La iniciativa buscaba crear un marco regulatorio general para la industria cripto, dividir la supervisión entre la Securities and Exchange Commission y la Commodity Futures Trading Commission, imponer requisitos de registro y fortalecer las reglas contra el lavado de dinero. También pretendía responder a las objeciones demócratas sobre ética y sobre los posibles beneficios que Trump y su familia obtienen de ventures en cripto.
Republicanos habían difundido una versión revisada del texto el domingo, con nuevas restricciones éticas para atender esas preocupaciones. No alcanzó. Tres republicanos —Susan Collins, Josh Hawley y Jerry Moran— votaron en contra, y la combinación con el rechazo demócrata hundió el intento de avanzar hacia el debate de fondo.

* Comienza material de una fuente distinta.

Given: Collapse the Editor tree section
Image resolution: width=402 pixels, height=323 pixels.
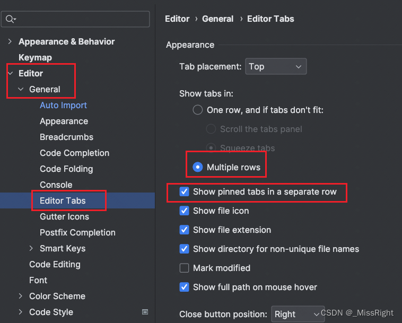Looking at the screenshot, I should [x=10, y=73].
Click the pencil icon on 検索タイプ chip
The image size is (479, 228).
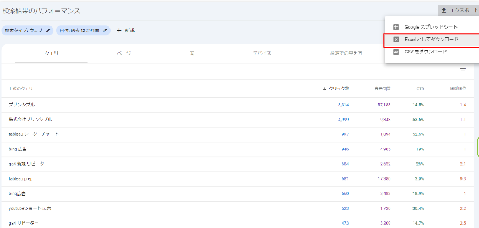tap(48, 30)
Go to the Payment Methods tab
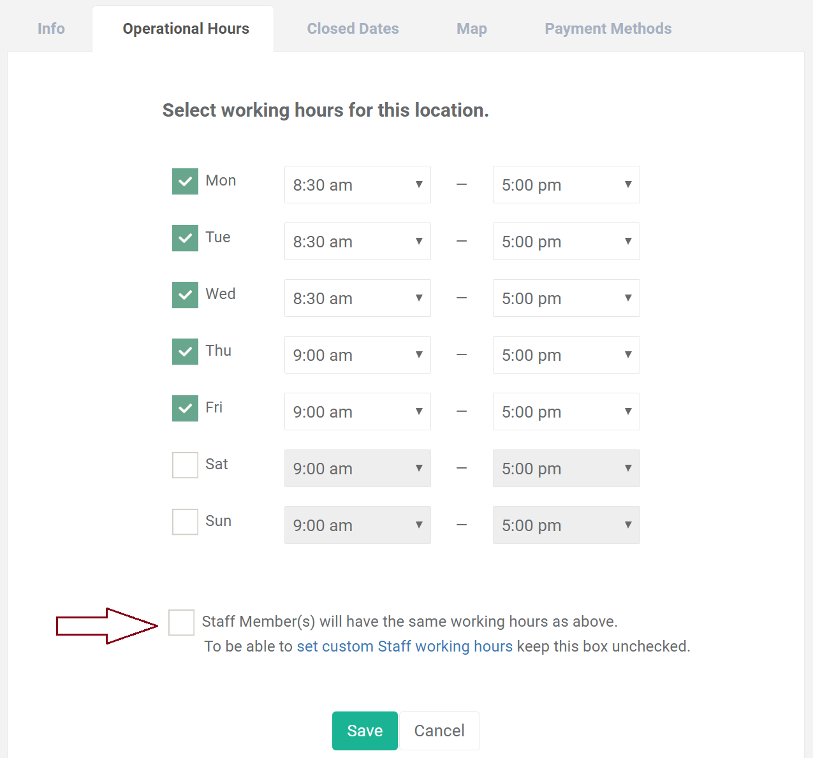Image resolution: width=813 pixels, height=758 pixels. (608, 28)
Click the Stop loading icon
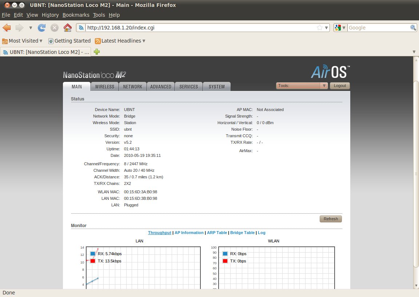This screenshot has height=297, width=419. 55,28
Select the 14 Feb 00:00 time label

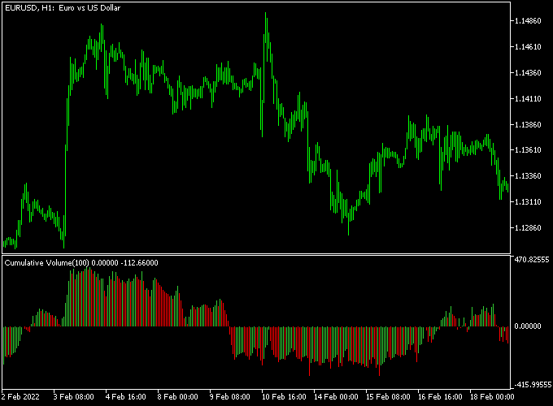[334, 397]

Desde el ala demócrata, Ruben Gallego dijo que el compromiso sobre ética habría «comprado muchos votos demócratas», pero acusó a los republicanos de preocuparse «más por asegurarse de que el presidente siga ganando dinero que por traer regulaciones». Antes de la votación, Cynthia Lummis había adelantado que si fallaba la maniobra procedimental «se acabó».

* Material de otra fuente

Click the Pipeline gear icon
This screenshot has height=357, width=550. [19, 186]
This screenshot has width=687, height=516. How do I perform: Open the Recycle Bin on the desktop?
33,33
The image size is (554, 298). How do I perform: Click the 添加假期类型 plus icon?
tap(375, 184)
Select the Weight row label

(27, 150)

La derrota llega en un momento delicado para el sector. CNBC reportó que bitcoin cayó 3% y que las acciones de Coinbase y Circle retrocedieron 8% y 10%, respectivamente, en medio de una venta más amplia del mercado. Para la industria, el mensaje es claro: sin reglas federales, el capital seguirá moviéndose, pero con más incertidumbre, menor visibilidad y un riesgo país regulatorio más alto.
El mercado ya votó. Cuando Washington no fija reglas claras, la inversión se retrasa, los bancos más cautos esperan y los proyectos más pequeños quedan atrapados en una purgatorio legal, como dijo Nic Puckrin. Esa es la factura de una burocracia incapaz de cerrar un marco estable a tiempo.

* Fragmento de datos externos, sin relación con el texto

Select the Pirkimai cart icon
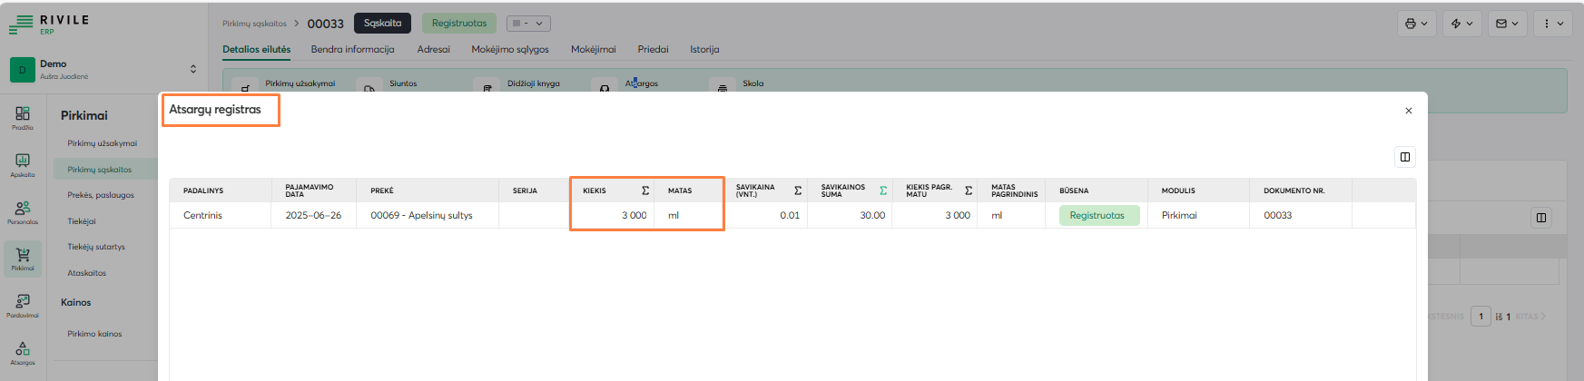This screenshot has height=381, width=1584. (x=23, y=259)
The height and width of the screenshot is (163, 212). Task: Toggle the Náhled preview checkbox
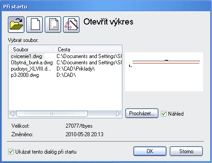(x=164, y=114)
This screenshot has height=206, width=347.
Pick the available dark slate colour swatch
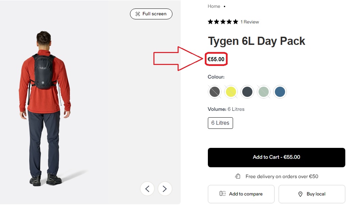tap(247, 92)
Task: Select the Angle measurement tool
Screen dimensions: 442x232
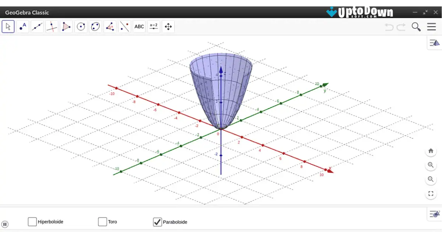Action: coord(110,26)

También hay una lectura política inevitable. Con las midterms a siete semanas, la ventana para revivir la ley se achica y el costo recae sobre quienes buscaban una arquitectura predecible para capital y productividad. Capital busca reglas claras. Si el Congreso no las entrega, el flujo se desordena y la ventaja se la llevan los operadores con más tolerancia al riesgo.